Una splendida villa settecentesca, la vicinanza con Milano, un pubblico selezionato ed internazionale, c’erano tutte le premesse per un evento da sballo e così è stato. Poco importa se Terraforma si è trasformato da quello che voleva essere - una kermesse di sostenibilità e sperimentazione - nel solito delirio di pupille dilatate e corpi che si muovo al ritmo di elettronica.
L’atmosfera del giorno era rilassata come quella di un festival hippie: musica etnica, gente distesa nei prati e nelle tende dell’area campeggio, ma più ci si avvicinava alla notte più il lato “sintetico” del party iniziava a farsi sentire. La smania di scatenarsi era nell’aria e sabato sera alle 10, alla spettacolare performance di suoni e luci del collettivo Otolab, c’era già chi si lamentava di non essersi calato l’Mdma per godere appieno dell’esperienza pseudo-mistica dello spettacolo. Ma era solo l’inizio.
Entrati nel vivo della serata, Robert Lippok ha iniziato a martellare alla consolle e a quel punto non c’è più stato niente da fare: bottigliette d’acqua ovunque (con Mdma si può solo bere acqua), bicchieri abbandonati a terra e sui tavoli, il connubio con la natura era durato abbastanza, ora i ragazzi volevano solo ballare e sballare. D’altronde questo era il punto d’arrivo, dimostrare fino a quando la festa avrebbe retto senza ricorrere alle armi – chimiche - della città.
terraforma 2014
ruggero pietromarchi di terraforma
Da una parte i workshop sensoriali, il campeggio, le performance artistiche, dall’altro la spazzatura abbandonata sui tavoli, le prese multiple per ricaricare i cellulari – IPhone 6 – e la musica sparata a cannone.
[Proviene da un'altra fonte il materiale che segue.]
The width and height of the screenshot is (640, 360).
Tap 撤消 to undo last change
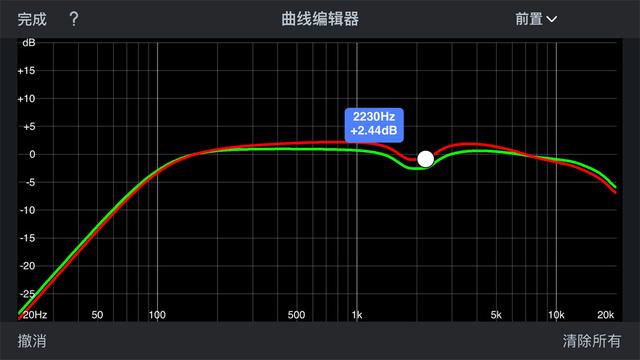point(32,341)
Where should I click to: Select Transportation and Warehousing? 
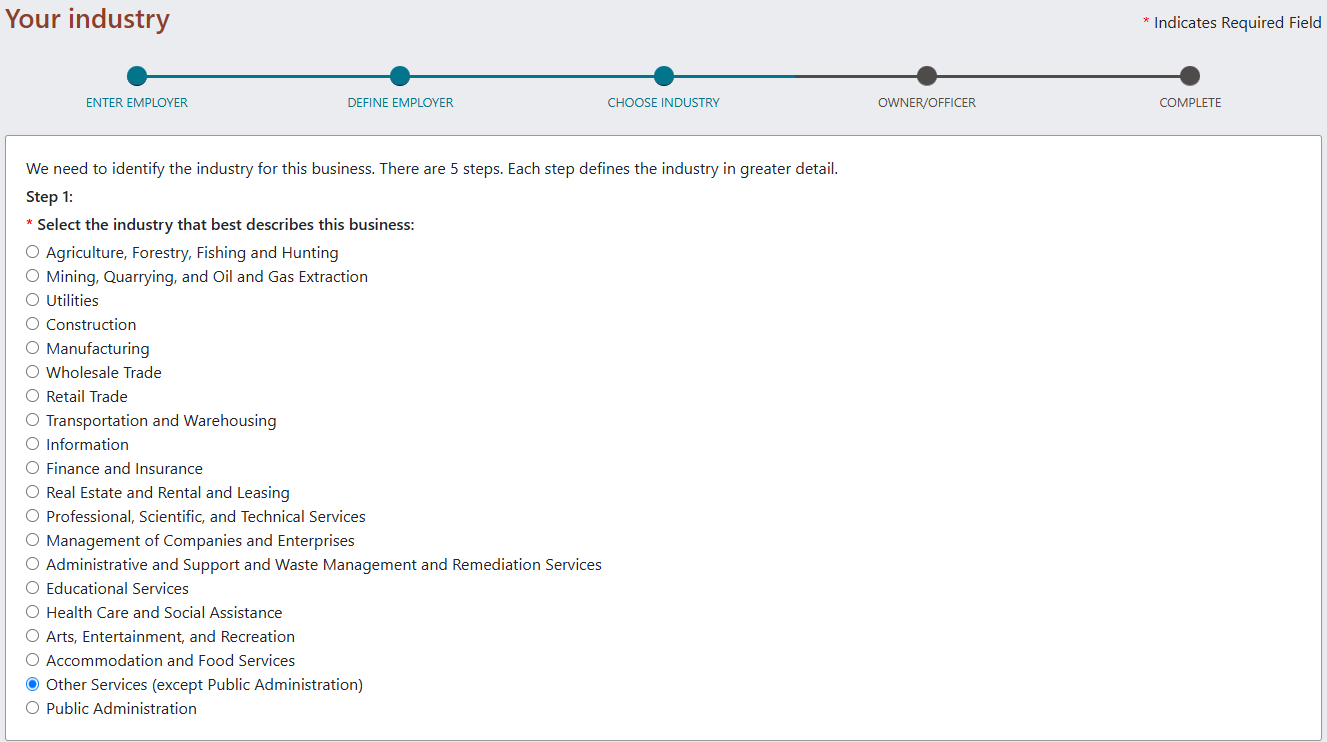click(x=32, y=419)
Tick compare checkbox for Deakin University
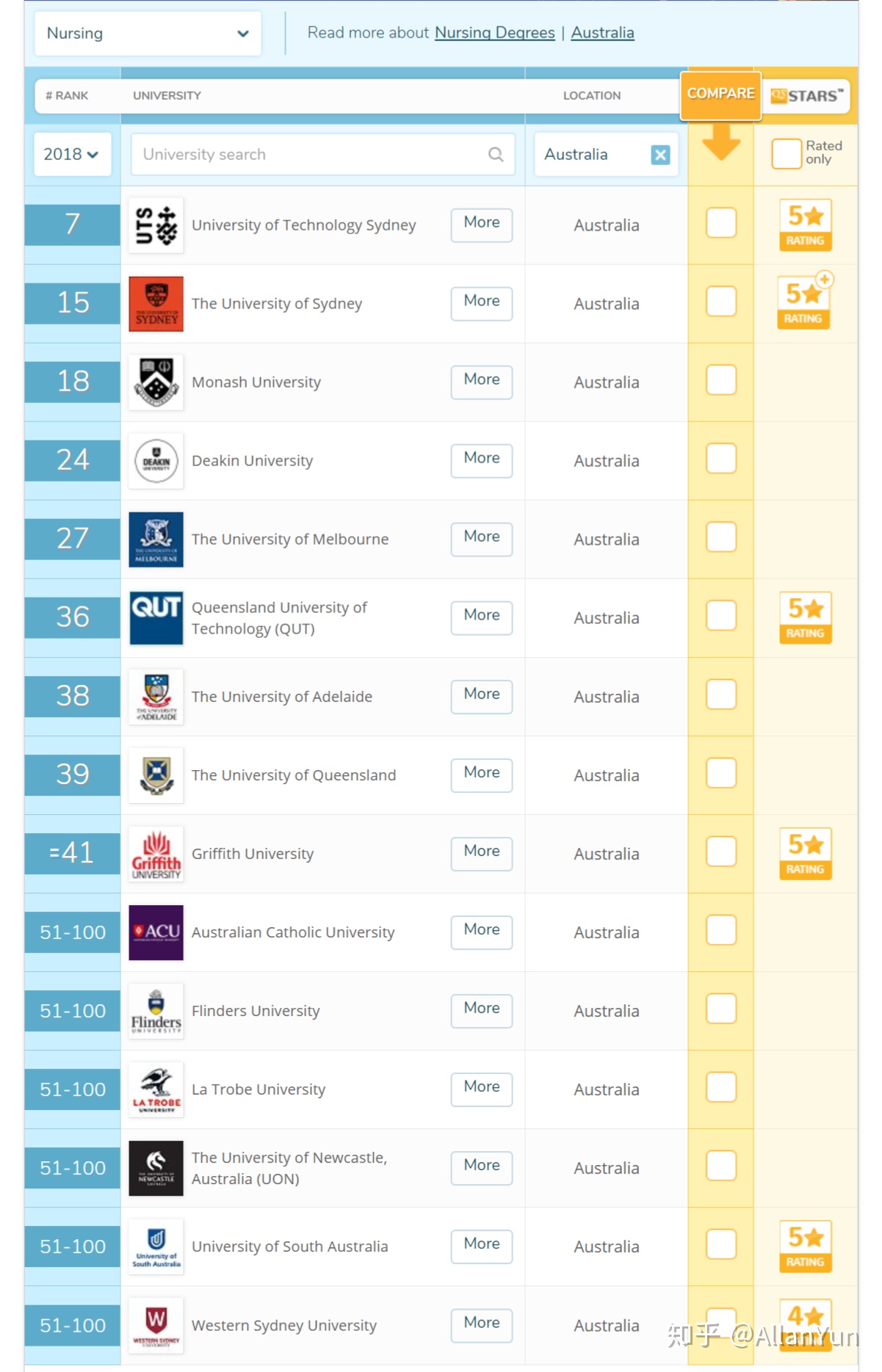Image resolution: width=882 pixels, height=1372 pixels. point(720,459)
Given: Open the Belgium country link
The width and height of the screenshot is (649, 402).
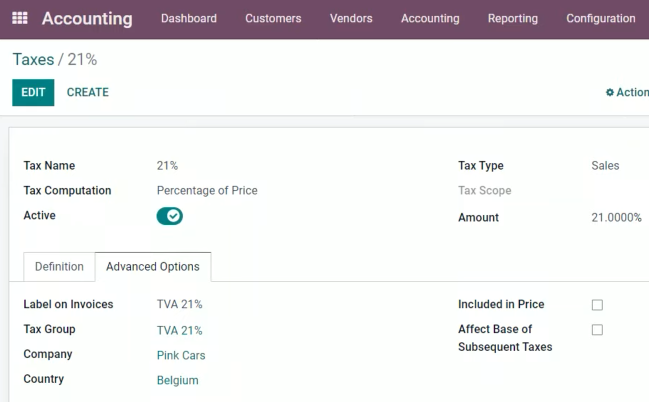Looking at the screenshot, I should click(x=178, y=380).
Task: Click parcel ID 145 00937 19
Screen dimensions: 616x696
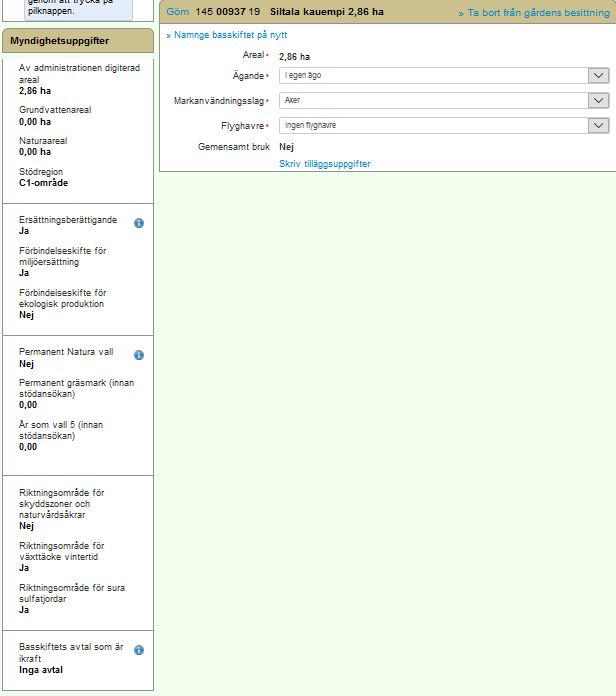Action: [228, 12]
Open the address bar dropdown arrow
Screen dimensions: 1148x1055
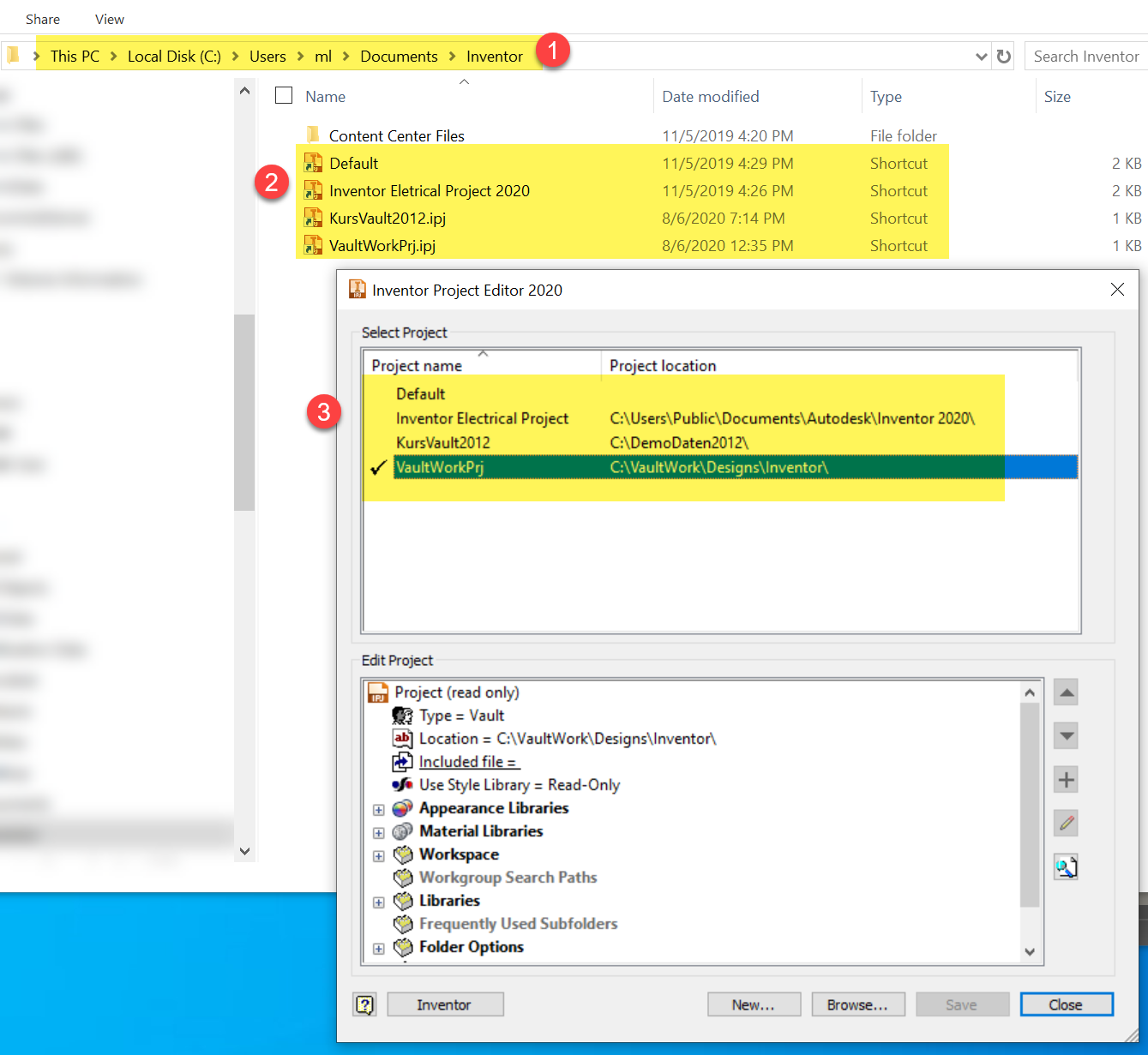coord(981,56)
Che cosa voleva il pubblico di Terraforma? La sensazione di libertà e comunione con la natura ma senza rinunciare alla connessione internet e al barista pronto a serviti il prossimo Moscow Mule. Un’ondata di hipster e radical con barbe, occhiali e cappellini compravano i coin (la moneta del festival) strisciando carte di credito “black” e bevendo lo champagne che si erano portati nella busta di plastica.
Il festival ha compiuto egregiamente la sua missione. La seconda edizione è riuscita, nonostante previsioni meteo infami che rischiavano di mandare tutto all’aria, grazie ad un’organizzazione ottima e sponsor di alto livello tra cui Carhartt, Feltrinelli, il Comune di Bollate, oltre a Borotalco e Autan che hanno fornito gratuitamente i loro prodotti per difendersi dalla vita da camping.
L’unico risentimento è che una parte del budget sarà spesa per ripulire tutto dopo che, nel down di una domenica mattina di pioggia, i leoni del sabato sera hanno abbandonato il cadavere infangato e calpestato del parco di Villa Arconati senza neanche dire grazie.